Le Bangladesh a constaté les avantages d’une telle action précoce. Le pays a investi massivement dans l’amélioration des systèmes d’alerte précoce et des interventions en cas de catastrophe dans les décennies qui ont suivi le cyclone Bhola, qui a tué 300 000 personnes en 1970. Bien que chaque décès résultant d’une catastrophe naturelle soit une tragédie, lorsque le cyclone Amphan, une tempête de même ampleur, a frappé Bangladesh en mai 2020, le nombre de morts s’élevait à des dizaines. Enfin, lors de la mise en œuvre de ces investissements, les gouvernements doivent veiller à ce que le financement parvienne au niveau local. Les communautés locales sont en première ligne à la fois du Covid-19 et des crises climatiques, mais ont rarement une voix dans les interventions qui les affectent le plus. Le financement direct des acteurs locaux et nationaux ne représentait que 2,1% de l’aide humanitaire internationale totale en 2019. À l’instar d’autres mesures de résilience, investir dans les communautés locales offre de multiples avantages au-delà de la simple gestion des risques climatiques. Au Kenya, un programme gouvernemental visant à habiliter les gouvernements locaux et les communautés à renforcer la résilience climatique a donné aux ménages un meilleur accès à l’eau, des revenus plus élevés et une sécurité alimentaire améliorée.

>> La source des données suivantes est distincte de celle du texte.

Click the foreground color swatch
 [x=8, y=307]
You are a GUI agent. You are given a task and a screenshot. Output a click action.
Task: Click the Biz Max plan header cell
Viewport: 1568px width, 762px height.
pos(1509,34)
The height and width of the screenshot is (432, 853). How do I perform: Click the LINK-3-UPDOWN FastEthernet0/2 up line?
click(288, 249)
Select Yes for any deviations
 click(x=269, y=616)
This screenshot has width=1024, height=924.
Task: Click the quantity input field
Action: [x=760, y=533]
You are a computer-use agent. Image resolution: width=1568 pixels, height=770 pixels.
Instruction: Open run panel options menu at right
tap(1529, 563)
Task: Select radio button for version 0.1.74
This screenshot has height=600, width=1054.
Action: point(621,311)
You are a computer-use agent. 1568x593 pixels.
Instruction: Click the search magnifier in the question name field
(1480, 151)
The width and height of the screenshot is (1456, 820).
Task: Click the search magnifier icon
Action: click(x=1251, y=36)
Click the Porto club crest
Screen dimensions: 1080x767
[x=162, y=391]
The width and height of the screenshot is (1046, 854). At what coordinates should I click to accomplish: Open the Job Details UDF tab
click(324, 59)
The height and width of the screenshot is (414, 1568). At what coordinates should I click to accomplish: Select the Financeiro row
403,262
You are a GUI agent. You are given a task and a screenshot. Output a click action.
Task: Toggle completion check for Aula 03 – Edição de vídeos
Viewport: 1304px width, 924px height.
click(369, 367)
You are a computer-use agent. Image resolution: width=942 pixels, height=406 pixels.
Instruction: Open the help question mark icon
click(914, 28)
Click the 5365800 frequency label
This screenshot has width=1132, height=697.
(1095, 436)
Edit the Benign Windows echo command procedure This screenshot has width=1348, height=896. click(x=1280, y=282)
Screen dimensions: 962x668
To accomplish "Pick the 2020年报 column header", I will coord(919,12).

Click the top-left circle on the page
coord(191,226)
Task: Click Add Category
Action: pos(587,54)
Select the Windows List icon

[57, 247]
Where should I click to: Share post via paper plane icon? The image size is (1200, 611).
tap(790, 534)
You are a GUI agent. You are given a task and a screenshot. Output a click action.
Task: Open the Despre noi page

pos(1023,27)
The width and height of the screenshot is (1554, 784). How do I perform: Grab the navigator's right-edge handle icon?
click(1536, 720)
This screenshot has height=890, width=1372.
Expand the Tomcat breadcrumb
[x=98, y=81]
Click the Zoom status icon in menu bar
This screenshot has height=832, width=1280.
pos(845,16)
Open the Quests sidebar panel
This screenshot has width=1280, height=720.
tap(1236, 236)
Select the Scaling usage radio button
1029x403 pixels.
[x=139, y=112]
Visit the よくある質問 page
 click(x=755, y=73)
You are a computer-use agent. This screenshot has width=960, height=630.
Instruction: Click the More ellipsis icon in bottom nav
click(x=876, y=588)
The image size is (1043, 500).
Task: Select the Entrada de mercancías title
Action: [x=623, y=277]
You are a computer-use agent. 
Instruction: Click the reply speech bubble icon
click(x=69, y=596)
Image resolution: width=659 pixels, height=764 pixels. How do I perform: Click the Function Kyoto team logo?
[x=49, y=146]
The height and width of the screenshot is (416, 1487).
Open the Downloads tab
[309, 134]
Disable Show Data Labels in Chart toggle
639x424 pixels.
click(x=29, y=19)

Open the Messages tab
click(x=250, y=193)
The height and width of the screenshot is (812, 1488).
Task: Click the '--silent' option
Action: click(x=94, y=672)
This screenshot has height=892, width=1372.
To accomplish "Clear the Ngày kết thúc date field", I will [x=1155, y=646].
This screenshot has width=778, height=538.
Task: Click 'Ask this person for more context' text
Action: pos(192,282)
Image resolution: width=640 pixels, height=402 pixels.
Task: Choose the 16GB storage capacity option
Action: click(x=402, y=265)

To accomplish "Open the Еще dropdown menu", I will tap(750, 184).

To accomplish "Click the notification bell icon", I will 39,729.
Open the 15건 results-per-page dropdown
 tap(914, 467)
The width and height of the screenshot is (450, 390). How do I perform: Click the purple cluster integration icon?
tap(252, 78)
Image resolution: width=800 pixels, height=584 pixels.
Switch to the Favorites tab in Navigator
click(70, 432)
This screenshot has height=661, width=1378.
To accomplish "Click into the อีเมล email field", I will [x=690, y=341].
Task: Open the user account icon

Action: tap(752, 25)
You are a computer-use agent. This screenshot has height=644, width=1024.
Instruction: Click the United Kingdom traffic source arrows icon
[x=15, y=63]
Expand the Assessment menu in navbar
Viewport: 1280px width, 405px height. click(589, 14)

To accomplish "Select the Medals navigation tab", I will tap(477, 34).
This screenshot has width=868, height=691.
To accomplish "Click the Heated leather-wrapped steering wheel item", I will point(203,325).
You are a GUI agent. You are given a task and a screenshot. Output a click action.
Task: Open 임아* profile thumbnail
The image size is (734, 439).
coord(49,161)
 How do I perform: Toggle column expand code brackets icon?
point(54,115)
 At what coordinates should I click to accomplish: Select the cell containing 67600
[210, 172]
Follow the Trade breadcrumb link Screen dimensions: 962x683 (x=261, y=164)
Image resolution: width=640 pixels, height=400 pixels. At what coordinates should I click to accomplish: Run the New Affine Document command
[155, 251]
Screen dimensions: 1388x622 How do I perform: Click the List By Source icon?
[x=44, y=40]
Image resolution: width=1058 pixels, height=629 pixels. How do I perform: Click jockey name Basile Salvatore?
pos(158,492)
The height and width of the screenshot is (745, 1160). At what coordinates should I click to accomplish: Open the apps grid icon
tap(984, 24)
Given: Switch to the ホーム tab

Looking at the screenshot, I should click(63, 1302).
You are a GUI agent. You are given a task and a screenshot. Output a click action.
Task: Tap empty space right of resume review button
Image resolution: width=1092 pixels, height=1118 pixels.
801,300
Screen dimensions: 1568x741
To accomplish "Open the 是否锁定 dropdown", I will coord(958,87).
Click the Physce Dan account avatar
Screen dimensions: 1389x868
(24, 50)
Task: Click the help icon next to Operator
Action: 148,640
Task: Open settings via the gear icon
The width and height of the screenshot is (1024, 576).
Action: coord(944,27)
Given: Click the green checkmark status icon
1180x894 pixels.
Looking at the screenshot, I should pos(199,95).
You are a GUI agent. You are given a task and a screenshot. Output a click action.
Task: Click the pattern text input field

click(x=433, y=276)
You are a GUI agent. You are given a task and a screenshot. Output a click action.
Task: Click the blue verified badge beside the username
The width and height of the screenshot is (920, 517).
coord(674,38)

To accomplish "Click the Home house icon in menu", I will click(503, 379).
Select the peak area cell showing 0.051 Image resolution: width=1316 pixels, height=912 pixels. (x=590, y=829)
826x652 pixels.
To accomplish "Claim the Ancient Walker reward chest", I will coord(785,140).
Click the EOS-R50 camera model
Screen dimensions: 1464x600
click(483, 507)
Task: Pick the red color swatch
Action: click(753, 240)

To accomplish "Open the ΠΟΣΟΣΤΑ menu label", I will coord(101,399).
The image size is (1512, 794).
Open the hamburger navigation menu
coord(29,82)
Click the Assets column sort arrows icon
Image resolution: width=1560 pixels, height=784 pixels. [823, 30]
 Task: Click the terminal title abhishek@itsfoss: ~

De nombreuses solutions existent pour obtenir des financements au niveau local. En 2019, le BRAC a créé le Climate Bridge Fund au Bangladesh pour aider les organisations à but non lucratif locales des communautés touchées par le changement climatique à obtenir un meilleur accès au financement. Le programme aide à réaliser des projets de résilience climatique menés localement – comme la modernisation des infrastructures dans les bidonvilles pour résister aux tempêtes et aux inondations – qui pourraient autrement être négligés au profit d’initiatives de plus grande envergure. Le monde peut sortir plus fort des crises sanitaires, économiques et climatiques interdépendantes, mais le succès exigera une action audacieuse, urgente et clairvoyante. Le prochain Sommet sur l’adaptation au climat et la conférence sur le climat de la COP26 de novembre à Glasgow constitueront des points de contrôle importants pour la communauté internationale. Mais nous ne pouvons pas attendre jusque-là pour faire avancer les mesures d’adaptation. Les dirigeants du monde doivent agir aujourd’hui pour assurer une reprise durable et équitable qui soutienne les populations les plus vulnérables.